Bank Loans & Cash Advances: Not one-size-fits-all
When it comes to financing small business in South Africa it is not a one-size-fits-all scenario, in fact, it is quite the opposite: Facilitating growth, is all about options. Think about the clothing in your cupboard – on any given day, you will select different attire for varying uses and it is essential that you select the appropriate garment for the right occasion. The funding of a small business is no different. So ask yourself: “Where is my business going and what should it be wearing on the way?”
Is it a ‘shirt ‘n tie’ or an ‘open collar’ kind of day?
Some occasions will call for something more formal while others allow for some flexibility. With this in mind, let’s talk about traditional bank loans versus cash advance products: First understand that while both financing models involve receiving and repaying sums of money, merchant cash advances are not the same as bank loans. In the simplest terms a cash advance is not a loan at all. It is a ‘Buy and Sell’ agreement between a merchant and a provider. It’s more ‘open collar’ in that it is not governed by the same rules when it comes to qualification criteria, terms, collateral, pricing, flexibility and turnaround times. So the first thing you need to decide is how ‘formal’ you want this transaction to be.
Sweat shirt or blazer?
Next you need to understand varying terms and decide whether you prefer a more relaxed ‘sweater’ option or a structured ‘blazer’. A cash advance is like a sweatshirt that can relax when your business slows down but can also help you work off a sweat when things are moving faster. This is due to flexible terms, which allows repayments in-line with seasonal turnover. This can provide a more relaxed fit than say a snug bank loan ‘blazer’ which is a lot more formal utilizing fixed terms with set monthly repayments.
Zipper vs. button down
Putting up collateral in order to secure your loan is like getting into a button-down dress with fastenings all the way down the back: Hard to get into and quite the commitment. A cash advance product offers a simpler ‘zipper’ option, as it is a largely unsecured product with no collateral. That being said, all the company directors will still need to sign personal surety. In comparison, banks will offer a number of both unsecured and secured options – like clothing- some will fit easier than others.

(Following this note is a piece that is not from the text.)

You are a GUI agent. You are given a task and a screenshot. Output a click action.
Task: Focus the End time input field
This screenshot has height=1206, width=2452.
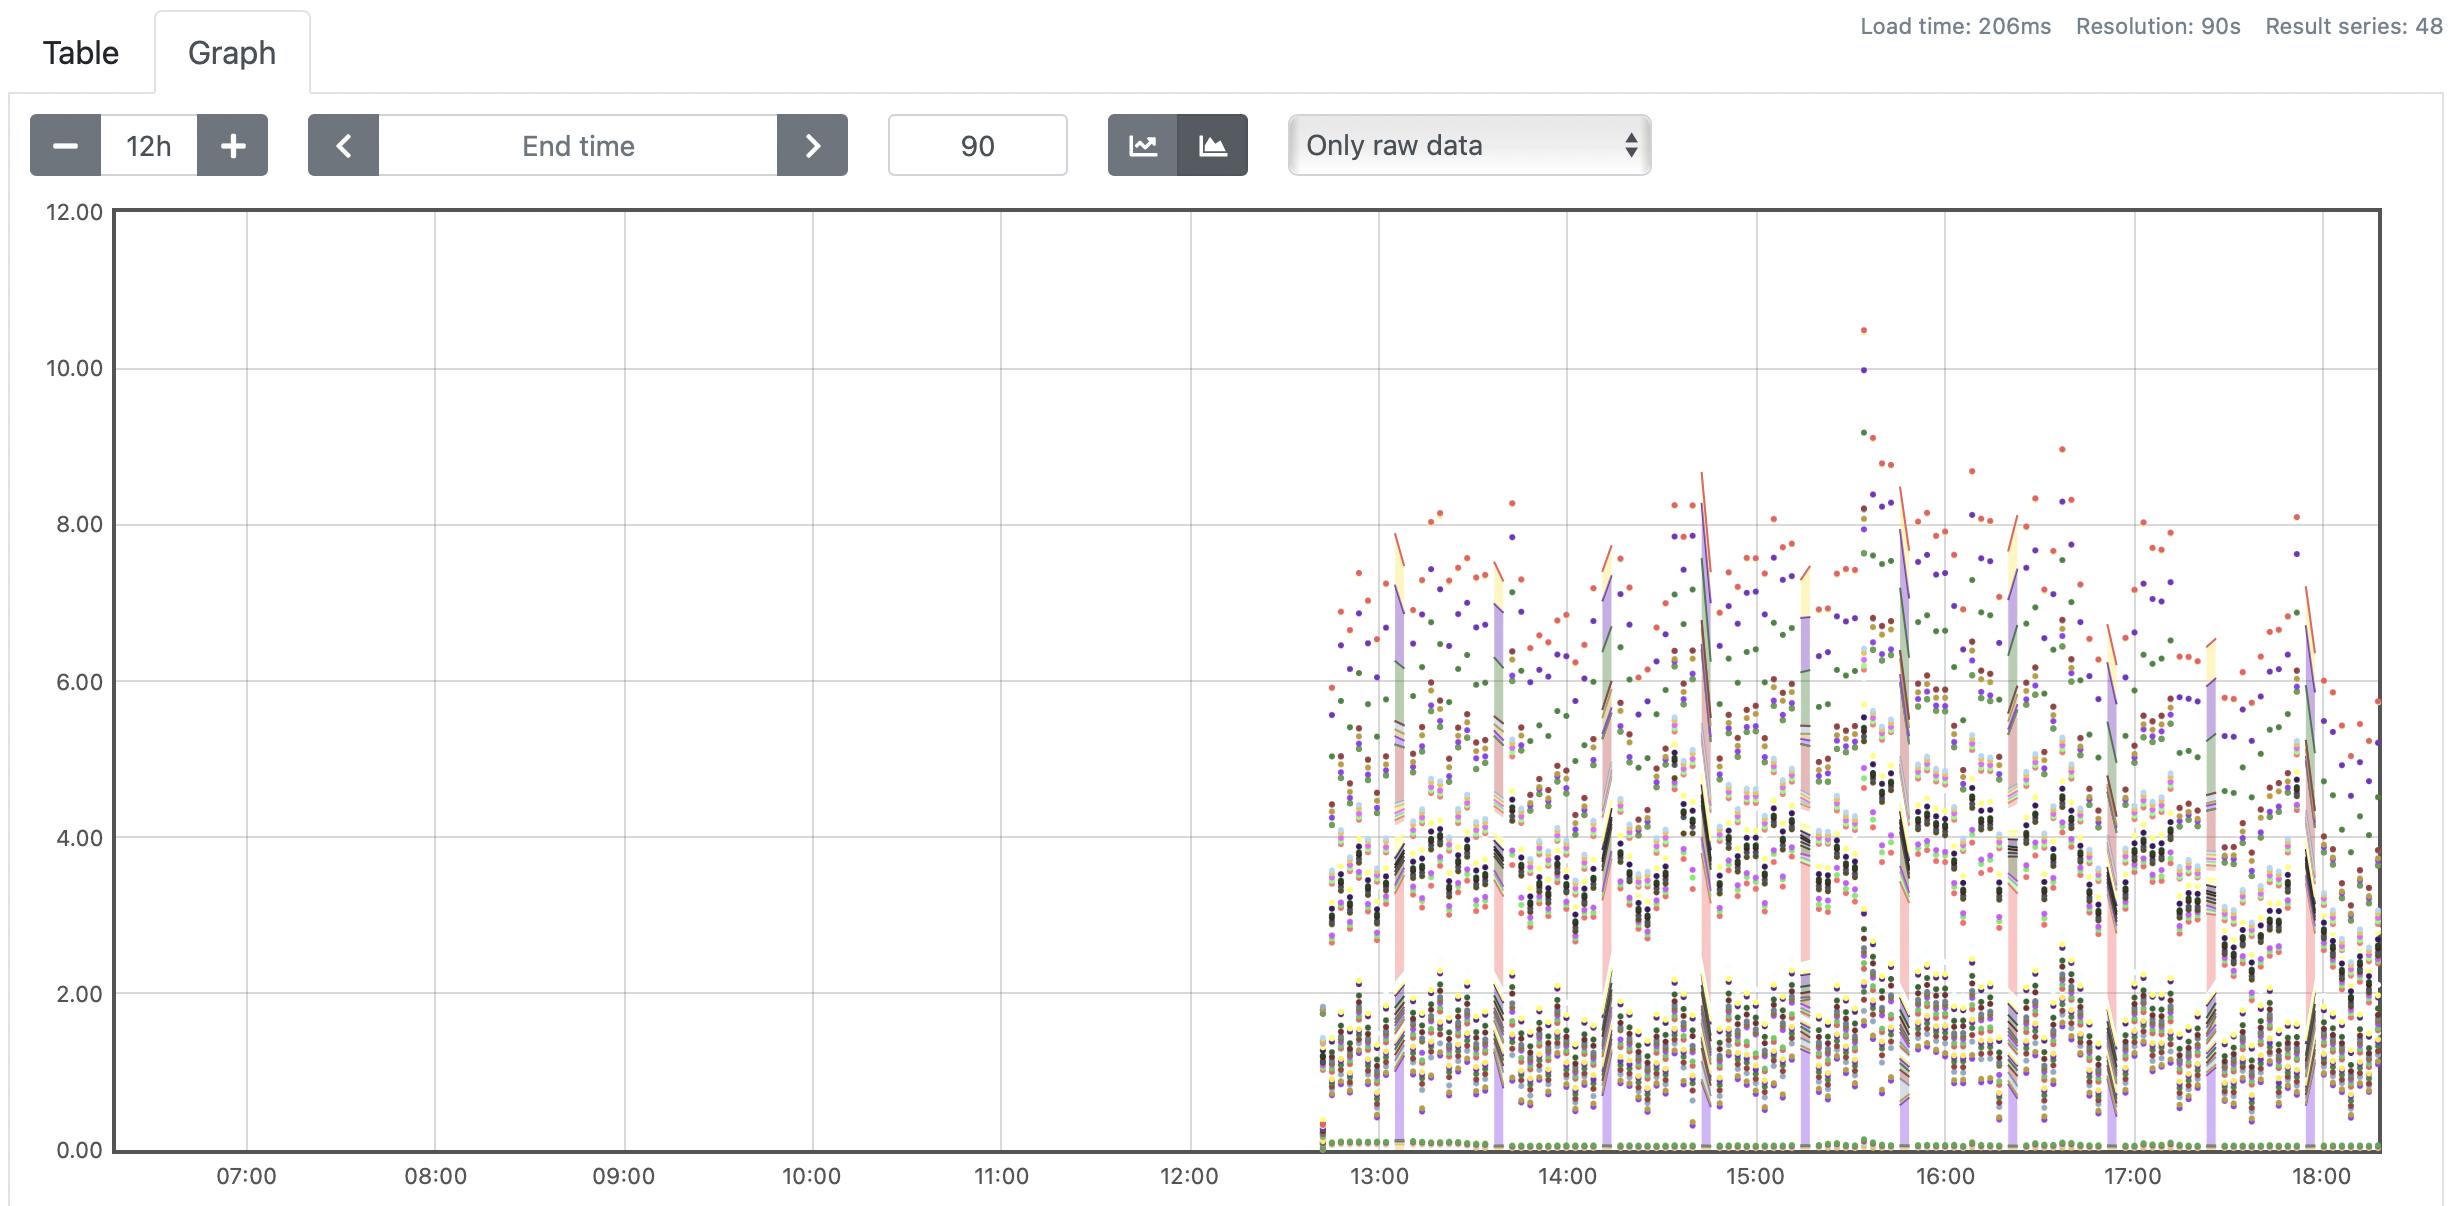[x=578, y=146]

Are you willing to pay a premium for designer products and fast delivery?
A cash advance provider offers a bespoke product, which purchases a portion of your future turnover for a set cost and with no collateral. However, like those pre-release designer sneakers delivered to your door, an unsecured cash advance product with quick access can often cost you that little bit more. A bank loan however, will provide funding at a pre-specified interest rate over a set term. This service is more ‘off-the-rack’ and affordable with an interest rate that can increase or decrease based on external factors.
Cotton or stretch?
Flexibility of use is a key differentiator between the two types of providers: A cash advance product is a more elastic option as it won’t prescribe what is done with the funds received. In contrast to this, banks provide a non-stretch ‘cotton’ approach often prescribing the uses of the loan as business owners apply specifically for one use.
Flip-flops or trainers?
There are some options that you can just slip on and walk off, while others require a more padded sole appropriate for longer distances. One of the reasons cash advances are so tempting is their ‘flip-flop’ turn-around times offering a fit ‘n flit option with limited paperwork and an easy application process. Turnaround times for a Merchant Capital Cash Advance is approximately 48 hours. Bank loans however take time to apply and secure, requiring a more comfortable walking shoe. This may well work for you, if you have the extra time required to go the distance.
Hat or sunglasses?
Before offering the requested capital, both funding providers need to understand what protection is in place. When it comes to qualification criteria, a cash advance looks at past behavior as a predictor of future turnover. Therefore the business conditions from the past 12 months need to be assessed including understanding history of ownership, and requiring access to credit/debit card activity. Banks, however, fund a number of different types of businesses at different life stages: So start-ups for example, would require business plans, while collateralized loans would need proof of asset ownership. Both hats and glasses offer protection, so it really comes down to options and fit.
A comfortable fit
A smart dresser, like a small business owner, is one that has many options in their wardrobe. There is no right or wrong when it comes to choosing between a cash advance and a bank loan, it is simply a matter of preference and understanding what suits your business’ circumstances given available time in relation to the existing need. Ultimately what determines the right funding route for a small business in South Africa lies in understanding your unique financing requirements in order to assess which one is a more comfortable fit for your type and taste.